Whenever a picture appears in the data, skip it and write out all other material exactly.

+++ Extracted information +++

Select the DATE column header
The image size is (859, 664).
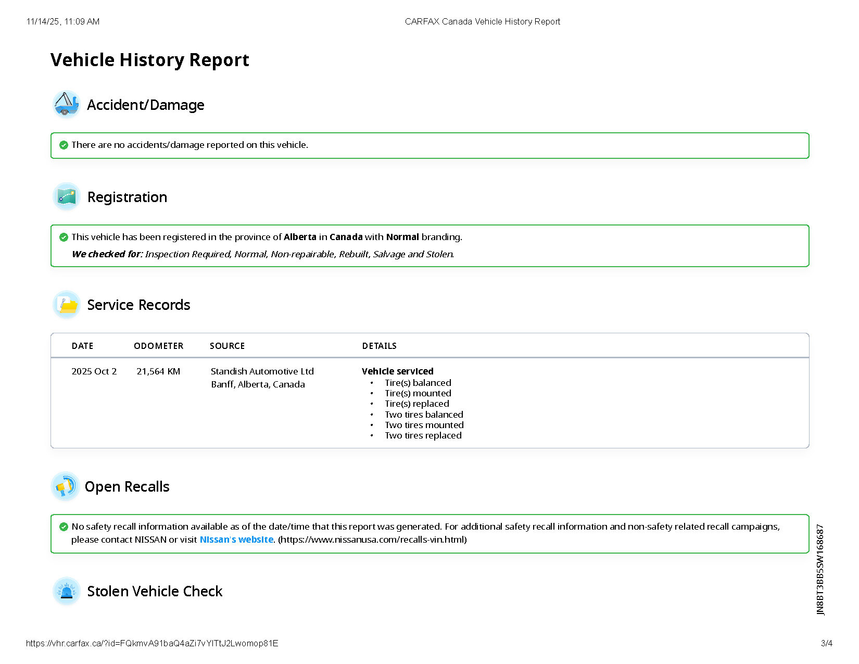(82, 346)
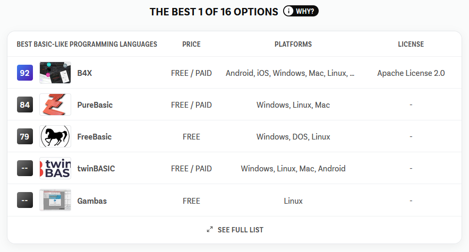Image resolution: width=469 pixels, height=252 pixels.
Task: Click the PureBasic red logo icon
Action: pos(55,105)
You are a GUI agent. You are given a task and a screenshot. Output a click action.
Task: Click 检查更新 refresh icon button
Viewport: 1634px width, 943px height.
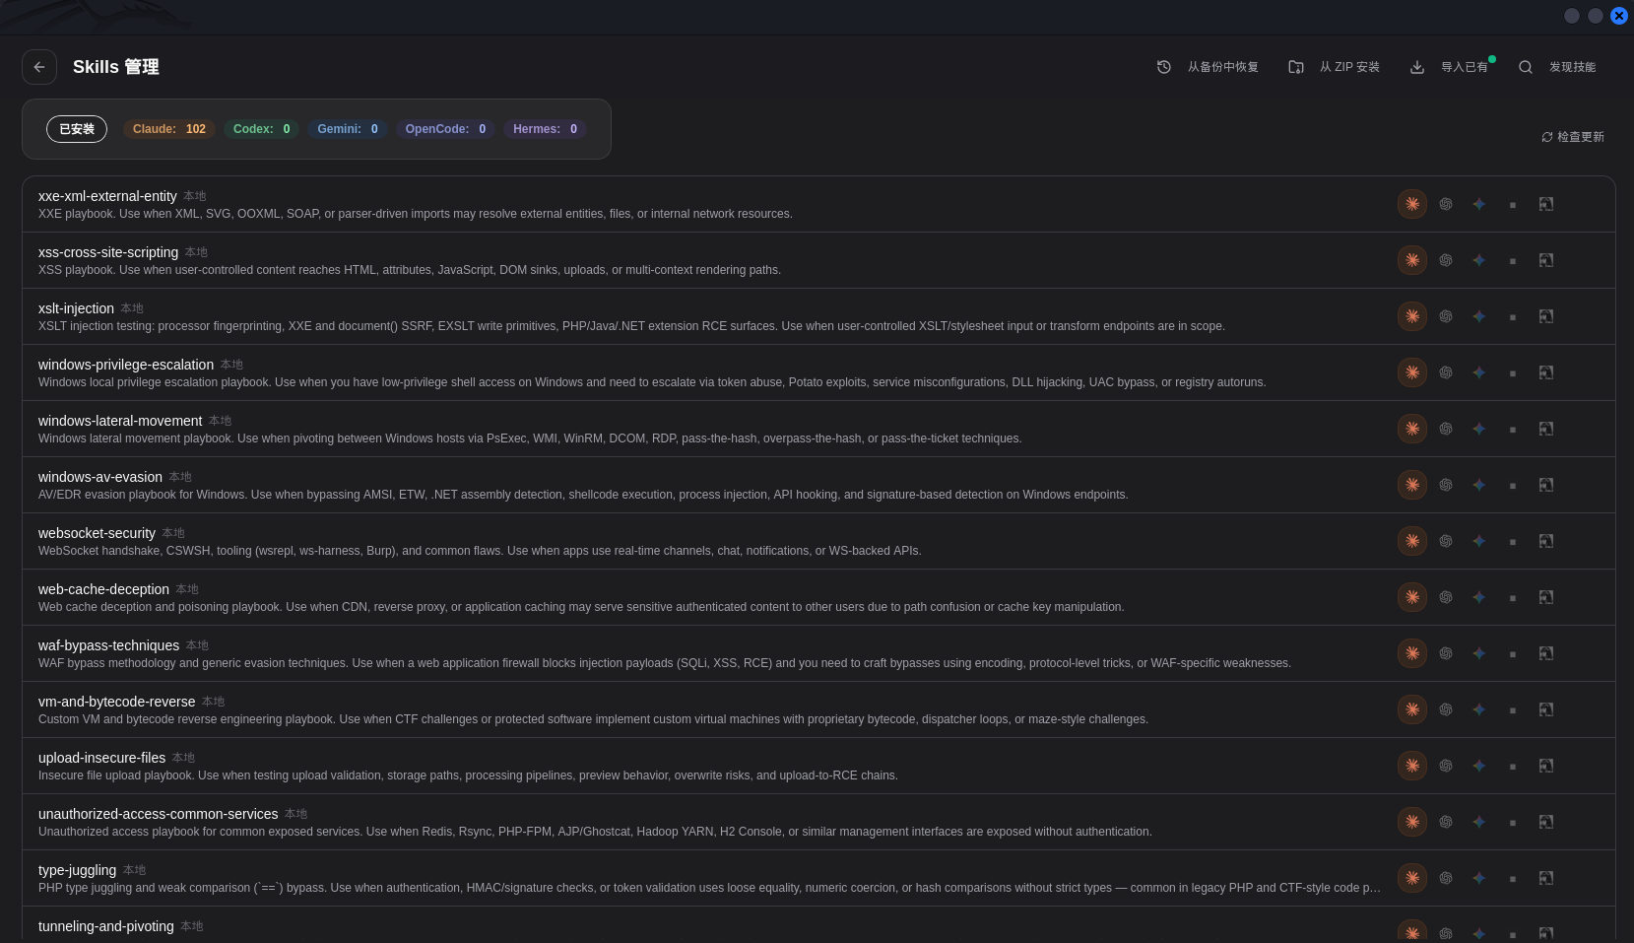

+++

* [Reply to the exercise]
Select the DATE column header
The image size is (859, 664).
(82, 346)
Image resolution: width=469 pixels, height=252 pixels.
Task: Click the PureBasic red logo icon
Action: pos(55,105)
You are a GUI agent. You are given a task and a screenshot. Output a click action.
Task: Click 检查更新 refresh icon button
Viewport: 1634px width, 943px height.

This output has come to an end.